The task =>
Edit the listing below from the line containing "Given: Open Sobre Mercateo in the top bar" down to the line containing "Looking at the screenshot, I should [504, 376].", and give those lines with "Given" changed to "Goal" and everything else left as is.

┌──

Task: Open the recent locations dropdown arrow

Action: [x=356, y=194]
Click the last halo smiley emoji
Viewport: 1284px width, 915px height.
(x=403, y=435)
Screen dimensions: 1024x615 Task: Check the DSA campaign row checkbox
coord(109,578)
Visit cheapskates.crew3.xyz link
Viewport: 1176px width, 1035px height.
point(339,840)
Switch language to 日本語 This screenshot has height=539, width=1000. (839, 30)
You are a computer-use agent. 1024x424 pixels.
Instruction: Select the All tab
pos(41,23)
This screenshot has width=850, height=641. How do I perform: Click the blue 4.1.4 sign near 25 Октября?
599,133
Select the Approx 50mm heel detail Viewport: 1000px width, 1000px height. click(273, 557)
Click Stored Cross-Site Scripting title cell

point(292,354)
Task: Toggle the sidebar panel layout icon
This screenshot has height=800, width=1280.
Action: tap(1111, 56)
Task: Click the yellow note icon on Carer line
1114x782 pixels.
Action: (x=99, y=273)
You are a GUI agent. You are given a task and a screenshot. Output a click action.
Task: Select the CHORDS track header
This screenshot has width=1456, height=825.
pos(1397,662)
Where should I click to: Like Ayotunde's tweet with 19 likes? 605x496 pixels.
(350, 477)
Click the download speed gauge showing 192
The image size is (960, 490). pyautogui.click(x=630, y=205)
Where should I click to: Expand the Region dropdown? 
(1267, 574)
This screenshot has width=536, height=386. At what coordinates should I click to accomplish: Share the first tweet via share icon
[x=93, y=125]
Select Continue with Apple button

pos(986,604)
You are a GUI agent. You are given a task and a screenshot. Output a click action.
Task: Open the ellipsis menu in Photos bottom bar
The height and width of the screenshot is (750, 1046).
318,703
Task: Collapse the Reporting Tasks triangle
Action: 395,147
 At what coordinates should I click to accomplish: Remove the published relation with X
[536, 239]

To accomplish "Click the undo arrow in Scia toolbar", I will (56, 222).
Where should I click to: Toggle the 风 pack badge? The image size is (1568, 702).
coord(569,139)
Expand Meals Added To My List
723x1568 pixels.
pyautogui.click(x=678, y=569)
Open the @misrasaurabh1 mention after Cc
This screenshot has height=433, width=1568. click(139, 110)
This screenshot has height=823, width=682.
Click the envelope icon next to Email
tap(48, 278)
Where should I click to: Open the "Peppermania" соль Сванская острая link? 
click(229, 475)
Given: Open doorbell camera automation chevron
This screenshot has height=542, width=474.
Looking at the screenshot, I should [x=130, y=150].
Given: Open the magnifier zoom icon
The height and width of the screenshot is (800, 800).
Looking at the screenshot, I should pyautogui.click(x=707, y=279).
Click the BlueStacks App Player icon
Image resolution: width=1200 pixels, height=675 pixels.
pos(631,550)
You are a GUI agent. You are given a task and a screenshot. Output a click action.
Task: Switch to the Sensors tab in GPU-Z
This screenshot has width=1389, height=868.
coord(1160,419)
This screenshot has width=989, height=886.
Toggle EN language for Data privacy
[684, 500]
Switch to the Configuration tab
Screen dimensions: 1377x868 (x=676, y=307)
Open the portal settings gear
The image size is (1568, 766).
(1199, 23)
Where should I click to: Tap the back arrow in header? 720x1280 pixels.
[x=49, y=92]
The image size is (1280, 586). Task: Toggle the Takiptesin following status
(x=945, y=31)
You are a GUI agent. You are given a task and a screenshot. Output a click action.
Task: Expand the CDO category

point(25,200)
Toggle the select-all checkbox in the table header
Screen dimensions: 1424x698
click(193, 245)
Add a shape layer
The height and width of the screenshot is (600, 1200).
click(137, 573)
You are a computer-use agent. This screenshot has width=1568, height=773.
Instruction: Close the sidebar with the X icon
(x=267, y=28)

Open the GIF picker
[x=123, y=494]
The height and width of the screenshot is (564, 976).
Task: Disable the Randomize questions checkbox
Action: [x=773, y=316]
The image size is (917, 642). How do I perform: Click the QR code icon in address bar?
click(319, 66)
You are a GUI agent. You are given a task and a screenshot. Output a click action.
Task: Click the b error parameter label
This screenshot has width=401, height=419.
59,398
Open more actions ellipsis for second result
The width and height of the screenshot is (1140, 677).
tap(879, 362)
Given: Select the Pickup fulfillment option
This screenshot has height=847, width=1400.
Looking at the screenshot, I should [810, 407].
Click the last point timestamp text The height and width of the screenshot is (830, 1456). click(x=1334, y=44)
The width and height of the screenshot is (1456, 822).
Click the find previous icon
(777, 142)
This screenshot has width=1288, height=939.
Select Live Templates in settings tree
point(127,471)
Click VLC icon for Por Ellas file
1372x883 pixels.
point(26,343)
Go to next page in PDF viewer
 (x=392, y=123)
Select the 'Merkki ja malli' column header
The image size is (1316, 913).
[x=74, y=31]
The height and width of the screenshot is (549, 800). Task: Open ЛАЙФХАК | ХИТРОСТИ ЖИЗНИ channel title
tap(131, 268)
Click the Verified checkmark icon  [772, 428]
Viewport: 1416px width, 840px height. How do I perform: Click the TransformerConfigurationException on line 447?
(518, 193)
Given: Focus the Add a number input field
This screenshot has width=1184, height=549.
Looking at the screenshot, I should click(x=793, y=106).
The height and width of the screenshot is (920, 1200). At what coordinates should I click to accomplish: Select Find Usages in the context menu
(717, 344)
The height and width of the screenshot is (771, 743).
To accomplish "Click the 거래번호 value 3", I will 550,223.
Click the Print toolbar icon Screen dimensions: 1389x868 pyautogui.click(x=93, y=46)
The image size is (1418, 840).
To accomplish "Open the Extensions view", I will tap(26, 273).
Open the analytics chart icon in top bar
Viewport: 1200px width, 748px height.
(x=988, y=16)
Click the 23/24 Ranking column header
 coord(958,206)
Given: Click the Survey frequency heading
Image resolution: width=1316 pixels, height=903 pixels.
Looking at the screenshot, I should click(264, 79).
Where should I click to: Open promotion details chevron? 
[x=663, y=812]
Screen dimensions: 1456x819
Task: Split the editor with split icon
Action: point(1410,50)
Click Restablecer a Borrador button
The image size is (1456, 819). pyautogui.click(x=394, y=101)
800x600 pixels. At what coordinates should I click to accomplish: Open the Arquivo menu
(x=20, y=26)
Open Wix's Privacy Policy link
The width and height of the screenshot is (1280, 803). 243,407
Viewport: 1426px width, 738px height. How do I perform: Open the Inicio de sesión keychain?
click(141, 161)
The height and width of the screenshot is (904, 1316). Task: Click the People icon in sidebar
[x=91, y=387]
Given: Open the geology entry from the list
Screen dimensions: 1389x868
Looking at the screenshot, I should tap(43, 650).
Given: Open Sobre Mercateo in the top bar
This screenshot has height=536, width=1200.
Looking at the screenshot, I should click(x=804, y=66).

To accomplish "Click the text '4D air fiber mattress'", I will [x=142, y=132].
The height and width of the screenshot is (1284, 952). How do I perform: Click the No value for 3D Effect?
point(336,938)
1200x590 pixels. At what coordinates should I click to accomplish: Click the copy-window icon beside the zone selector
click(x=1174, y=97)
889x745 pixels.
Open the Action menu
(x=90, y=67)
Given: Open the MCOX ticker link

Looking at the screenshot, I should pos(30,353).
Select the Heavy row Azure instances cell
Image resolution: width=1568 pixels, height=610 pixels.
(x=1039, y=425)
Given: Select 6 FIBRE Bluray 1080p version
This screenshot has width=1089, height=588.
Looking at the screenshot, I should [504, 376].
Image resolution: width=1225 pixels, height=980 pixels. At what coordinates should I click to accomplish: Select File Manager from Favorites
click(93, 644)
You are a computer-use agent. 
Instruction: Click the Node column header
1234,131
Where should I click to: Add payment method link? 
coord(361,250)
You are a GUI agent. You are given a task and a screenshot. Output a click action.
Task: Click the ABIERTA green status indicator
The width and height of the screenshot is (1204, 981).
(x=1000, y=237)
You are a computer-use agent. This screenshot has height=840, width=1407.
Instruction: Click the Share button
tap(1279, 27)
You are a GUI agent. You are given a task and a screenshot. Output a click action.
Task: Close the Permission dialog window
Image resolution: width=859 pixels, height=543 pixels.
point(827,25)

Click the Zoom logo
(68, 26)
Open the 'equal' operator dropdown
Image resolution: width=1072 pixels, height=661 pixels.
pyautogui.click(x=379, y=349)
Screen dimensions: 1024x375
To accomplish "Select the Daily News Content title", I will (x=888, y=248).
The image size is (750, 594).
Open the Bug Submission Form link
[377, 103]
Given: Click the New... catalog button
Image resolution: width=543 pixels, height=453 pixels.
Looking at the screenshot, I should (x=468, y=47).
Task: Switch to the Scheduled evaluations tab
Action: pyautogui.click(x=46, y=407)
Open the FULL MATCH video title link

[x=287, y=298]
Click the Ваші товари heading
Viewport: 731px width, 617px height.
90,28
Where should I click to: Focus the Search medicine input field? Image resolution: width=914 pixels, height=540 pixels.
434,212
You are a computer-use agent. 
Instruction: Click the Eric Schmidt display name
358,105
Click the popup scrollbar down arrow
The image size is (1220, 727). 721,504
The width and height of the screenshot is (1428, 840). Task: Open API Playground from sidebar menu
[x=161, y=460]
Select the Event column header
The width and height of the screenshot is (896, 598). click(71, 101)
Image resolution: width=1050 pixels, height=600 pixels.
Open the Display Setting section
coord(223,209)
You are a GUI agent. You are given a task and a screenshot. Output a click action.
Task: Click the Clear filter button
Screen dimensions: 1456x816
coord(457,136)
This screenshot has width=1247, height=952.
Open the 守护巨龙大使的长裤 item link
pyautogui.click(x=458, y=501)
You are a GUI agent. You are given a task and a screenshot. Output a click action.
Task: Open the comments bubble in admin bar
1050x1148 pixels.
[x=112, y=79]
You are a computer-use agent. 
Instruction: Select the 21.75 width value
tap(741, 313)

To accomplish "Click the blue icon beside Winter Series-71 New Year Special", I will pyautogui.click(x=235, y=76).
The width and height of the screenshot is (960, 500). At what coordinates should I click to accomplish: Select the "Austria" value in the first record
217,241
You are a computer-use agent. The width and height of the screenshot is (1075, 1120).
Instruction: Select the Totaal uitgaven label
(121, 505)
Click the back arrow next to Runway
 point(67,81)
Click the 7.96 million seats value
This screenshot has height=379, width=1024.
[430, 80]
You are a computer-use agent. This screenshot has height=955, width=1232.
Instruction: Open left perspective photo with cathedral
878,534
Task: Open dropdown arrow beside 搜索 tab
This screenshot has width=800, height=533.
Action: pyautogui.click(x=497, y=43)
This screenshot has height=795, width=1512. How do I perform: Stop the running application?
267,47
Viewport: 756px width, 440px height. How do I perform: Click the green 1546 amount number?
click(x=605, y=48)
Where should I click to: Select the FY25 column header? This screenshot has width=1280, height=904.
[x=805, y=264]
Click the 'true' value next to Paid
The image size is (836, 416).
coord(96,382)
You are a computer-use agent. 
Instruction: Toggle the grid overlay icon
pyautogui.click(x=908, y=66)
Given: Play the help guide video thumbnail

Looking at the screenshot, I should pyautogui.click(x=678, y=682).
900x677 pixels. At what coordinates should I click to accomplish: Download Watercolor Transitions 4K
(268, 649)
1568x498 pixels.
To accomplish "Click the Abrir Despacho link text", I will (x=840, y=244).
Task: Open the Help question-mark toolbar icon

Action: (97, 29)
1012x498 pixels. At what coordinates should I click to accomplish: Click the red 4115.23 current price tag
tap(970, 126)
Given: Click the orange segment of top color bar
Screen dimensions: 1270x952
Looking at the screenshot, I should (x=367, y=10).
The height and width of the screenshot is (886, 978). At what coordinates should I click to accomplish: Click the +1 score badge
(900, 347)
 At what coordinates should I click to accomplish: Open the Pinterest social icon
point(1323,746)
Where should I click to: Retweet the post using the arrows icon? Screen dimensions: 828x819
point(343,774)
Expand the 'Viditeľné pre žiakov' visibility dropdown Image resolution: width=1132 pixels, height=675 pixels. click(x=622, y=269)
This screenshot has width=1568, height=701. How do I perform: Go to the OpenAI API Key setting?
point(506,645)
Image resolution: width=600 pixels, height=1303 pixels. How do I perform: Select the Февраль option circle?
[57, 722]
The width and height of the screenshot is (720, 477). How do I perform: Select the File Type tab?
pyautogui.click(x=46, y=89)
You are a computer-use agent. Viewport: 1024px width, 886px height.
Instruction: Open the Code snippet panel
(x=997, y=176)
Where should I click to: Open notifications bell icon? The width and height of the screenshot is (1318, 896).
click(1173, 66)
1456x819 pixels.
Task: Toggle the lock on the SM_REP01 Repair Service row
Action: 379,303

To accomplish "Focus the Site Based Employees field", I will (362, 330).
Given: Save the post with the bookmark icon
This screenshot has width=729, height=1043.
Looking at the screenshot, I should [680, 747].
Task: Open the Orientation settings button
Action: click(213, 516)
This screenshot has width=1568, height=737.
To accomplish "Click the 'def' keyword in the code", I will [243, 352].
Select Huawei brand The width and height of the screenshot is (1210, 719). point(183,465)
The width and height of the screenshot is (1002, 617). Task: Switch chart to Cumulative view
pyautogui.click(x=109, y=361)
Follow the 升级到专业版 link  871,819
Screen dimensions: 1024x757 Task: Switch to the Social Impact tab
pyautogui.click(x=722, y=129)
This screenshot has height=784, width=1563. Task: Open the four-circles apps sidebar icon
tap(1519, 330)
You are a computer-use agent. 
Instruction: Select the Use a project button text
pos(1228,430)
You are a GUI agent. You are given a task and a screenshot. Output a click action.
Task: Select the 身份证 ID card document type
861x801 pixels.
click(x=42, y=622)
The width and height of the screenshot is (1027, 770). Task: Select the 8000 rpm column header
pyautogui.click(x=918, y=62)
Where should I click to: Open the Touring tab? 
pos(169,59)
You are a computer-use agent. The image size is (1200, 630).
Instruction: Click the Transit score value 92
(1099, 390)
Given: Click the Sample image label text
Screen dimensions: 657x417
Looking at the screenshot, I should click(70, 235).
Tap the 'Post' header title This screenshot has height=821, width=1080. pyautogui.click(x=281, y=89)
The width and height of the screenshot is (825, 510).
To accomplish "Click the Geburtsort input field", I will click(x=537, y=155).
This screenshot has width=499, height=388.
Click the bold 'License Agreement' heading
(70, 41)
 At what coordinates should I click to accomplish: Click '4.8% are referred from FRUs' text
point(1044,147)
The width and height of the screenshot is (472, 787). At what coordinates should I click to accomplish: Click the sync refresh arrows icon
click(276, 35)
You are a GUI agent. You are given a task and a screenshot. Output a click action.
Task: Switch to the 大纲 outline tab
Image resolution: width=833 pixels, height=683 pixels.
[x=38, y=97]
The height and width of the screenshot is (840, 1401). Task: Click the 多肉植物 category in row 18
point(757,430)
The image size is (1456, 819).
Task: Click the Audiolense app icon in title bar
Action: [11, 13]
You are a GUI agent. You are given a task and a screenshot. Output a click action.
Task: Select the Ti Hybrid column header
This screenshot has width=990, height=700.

└──

The output =>
Goal: Open Sobre Mercateo in the top bar
This screenshot has height=536, width=1200.
Looking at the screenshot, I should click(x=804, y=66).

To accomplish "Click the text '4D air fiber mattress'", I will [x=142, y=132].
The height and width of the screenshot is (1284, 952). How do I perform: Click the No value for 3D Effect?
point(336,938)
1200x590 pixels. At what coordinates should I click to accomplish: Click the copy-window icon beside the zone selector
click(x=1174, y=97)
889x745 pixels.
Open the Action menu
(x=90, y=67)
Goal: Open the MCOX ticker link

Looking at the screenshot, I should pos(30,353).
Select the Heavy row Azure instances cell
Image resolution: width=1568 pixels, height=610 pixels.
(x=1039, y=425)
Goal: Select 6 FIBRE Bluray 1080p version
This screenshot has width=1089, height=588.
Looking at the screenshot, I should [504, 376].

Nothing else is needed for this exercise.